-- AVAILABLE RECORDS follows --

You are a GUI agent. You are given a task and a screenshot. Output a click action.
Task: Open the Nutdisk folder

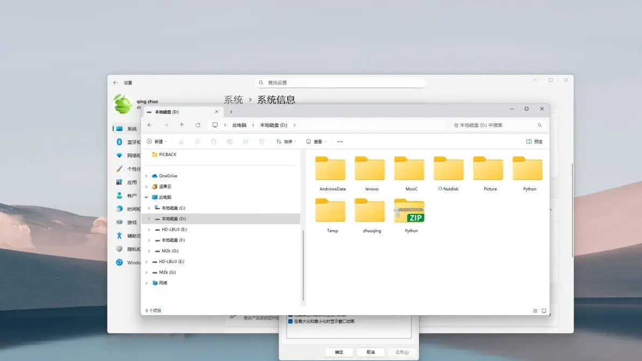448,169
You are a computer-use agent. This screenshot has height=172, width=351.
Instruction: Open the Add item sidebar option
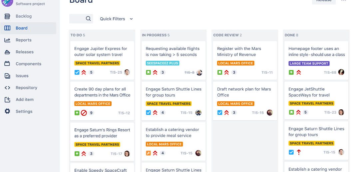point(24,99)
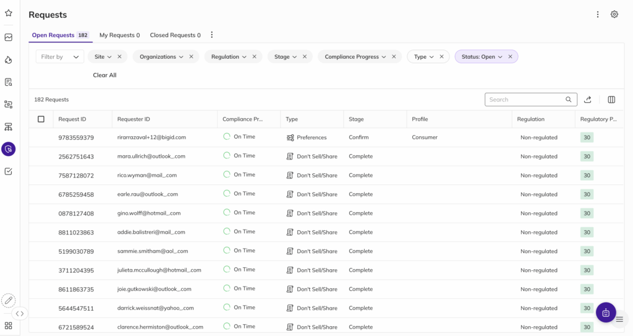Open the Filter by dropdown

(60, 57)
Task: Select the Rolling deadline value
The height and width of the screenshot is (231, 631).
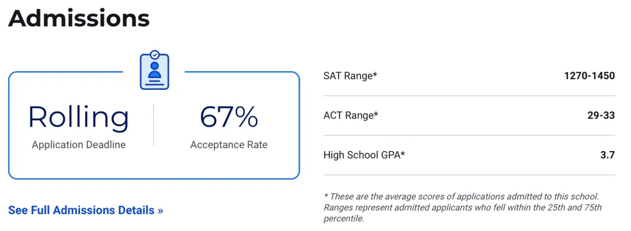Action: coord(79,118)
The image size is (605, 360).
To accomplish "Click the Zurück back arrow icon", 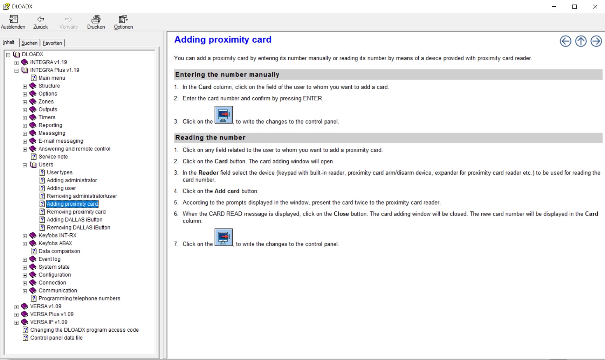I will pyautogui.click(x=41, y=19).
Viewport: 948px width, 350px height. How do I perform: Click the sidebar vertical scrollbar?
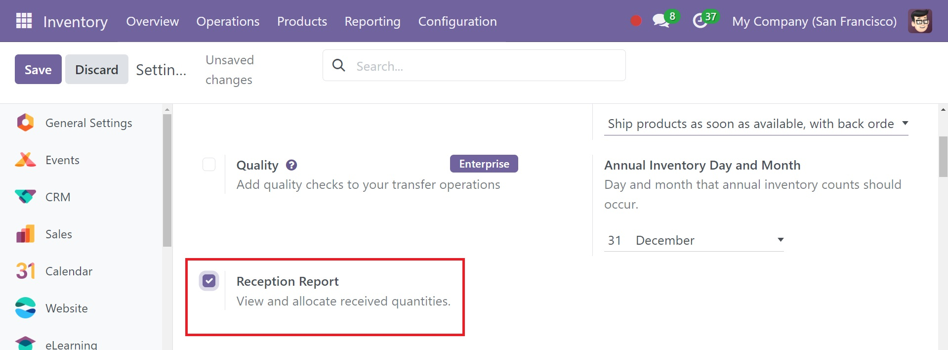click(x=167, y=180)
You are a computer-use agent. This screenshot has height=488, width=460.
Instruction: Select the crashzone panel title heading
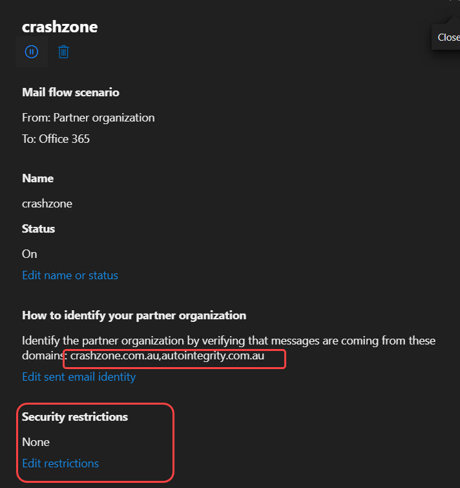pyautogui.click(x=59, y=27)
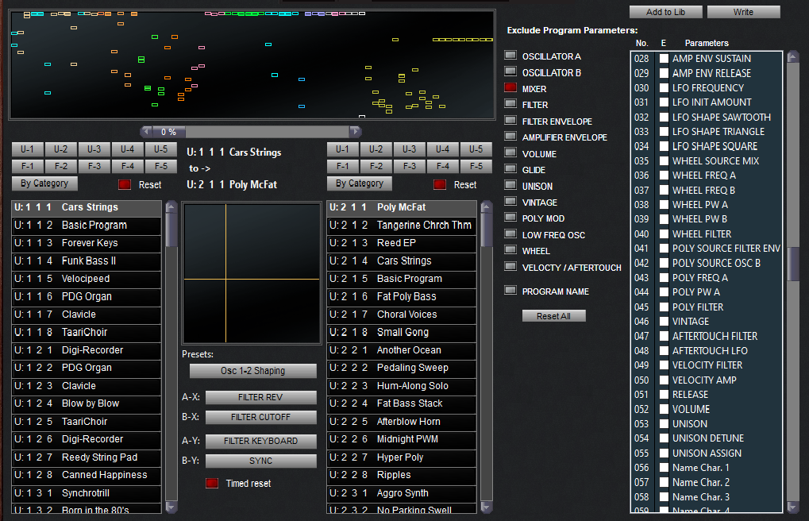This screenshot has height=521, width=809.
Task: Click the right arrow of the morph percentage slider
Action: tap(355, 132)
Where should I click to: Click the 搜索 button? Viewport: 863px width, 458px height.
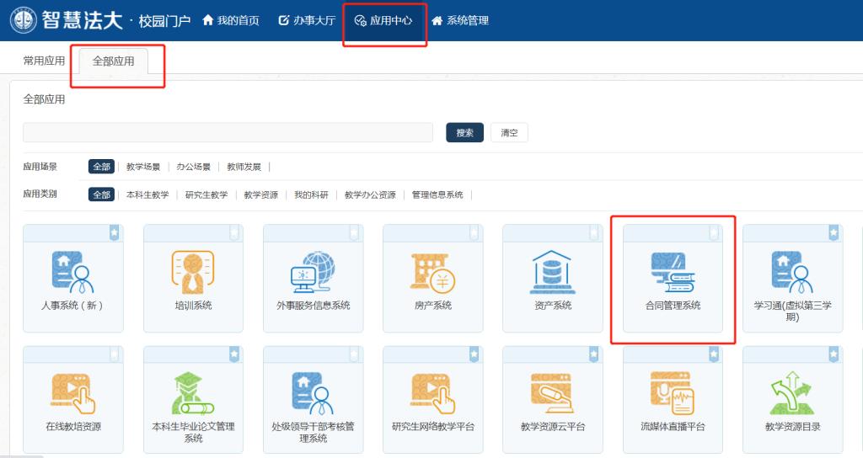(x=464, y=132)
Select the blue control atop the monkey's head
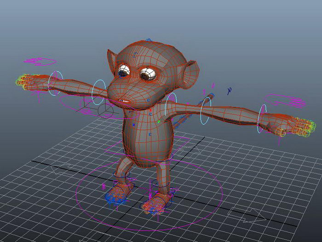322x242 pixels. click(149, 40)
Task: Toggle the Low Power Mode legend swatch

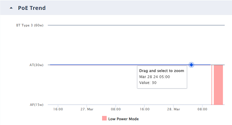Action: (x=104, y=118)
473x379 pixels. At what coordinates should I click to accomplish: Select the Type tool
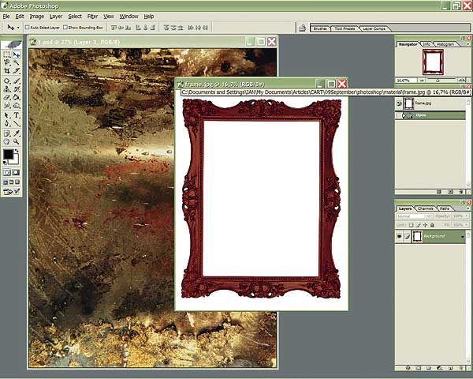coord(17,115)
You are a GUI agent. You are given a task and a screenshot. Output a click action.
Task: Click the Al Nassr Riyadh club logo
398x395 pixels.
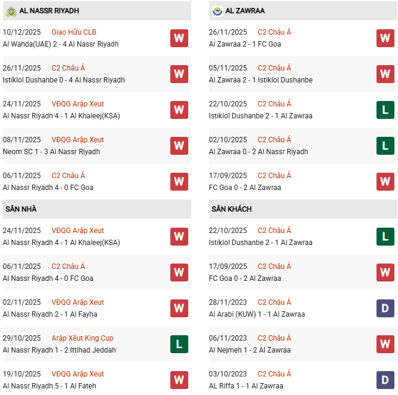click(x=11, y=11)
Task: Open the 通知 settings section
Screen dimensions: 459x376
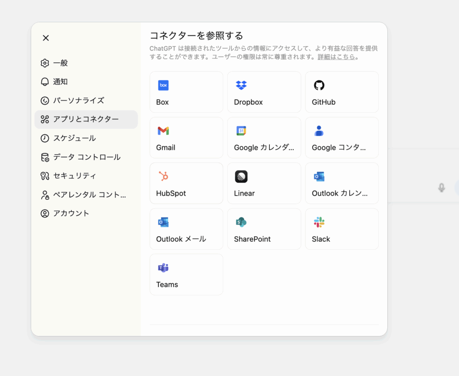Action: pos(61,82)
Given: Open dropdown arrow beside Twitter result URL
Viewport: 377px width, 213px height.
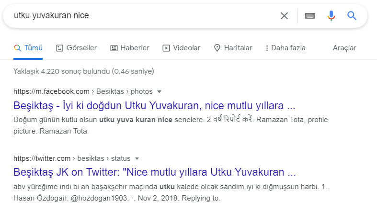Looking at the screenshot, I should (137, 158).

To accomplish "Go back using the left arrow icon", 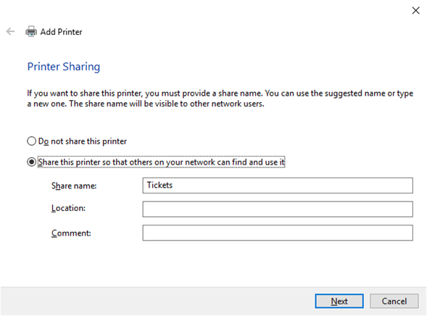I will coord(10,32).
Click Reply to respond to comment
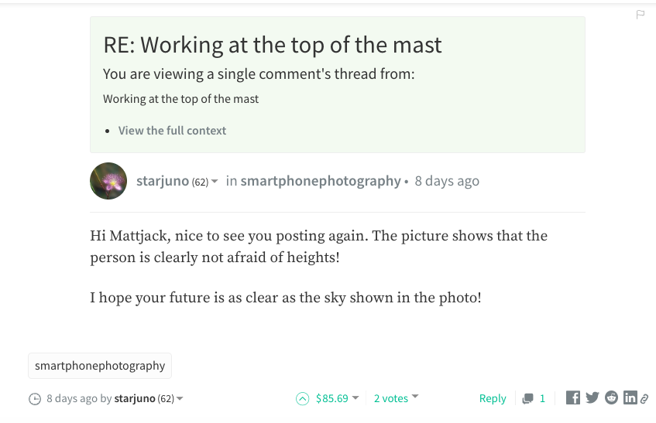 493,398
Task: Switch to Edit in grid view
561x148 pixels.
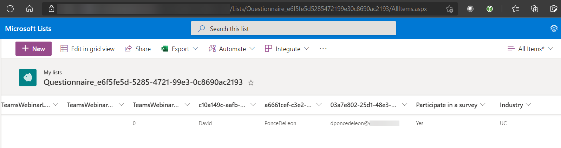Action: (x=87, y=49)
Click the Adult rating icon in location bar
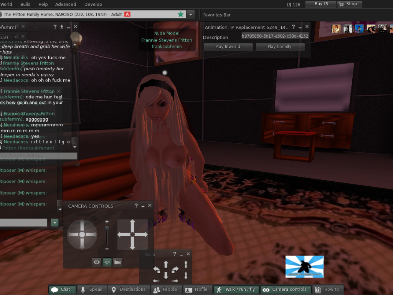The height and width of the screenshot is (295, 393). [128, 14]
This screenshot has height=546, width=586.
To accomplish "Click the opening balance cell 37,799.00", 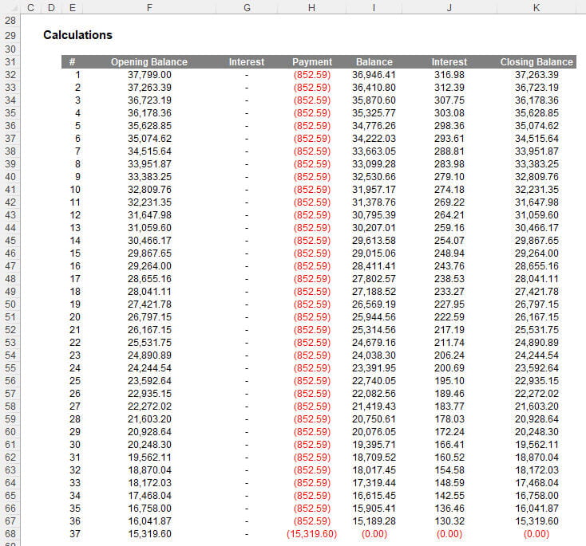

-- AVAILABLE RECORDS concluded --

**WHAT THE TASK REQUIRES:** Copy exactly the lines from the first line of the records above through the line with "has height=172, width=351.", both included, and nothing else. Pictures stay out.

**ANSWER TO THIS TASK:**
You are a GUI agent. You are given a task and a screenshot. Output a click action.
Task: Open the Nutdisk folder

448,169
You are a computer-use agent. This screenshot has height=172, width=351.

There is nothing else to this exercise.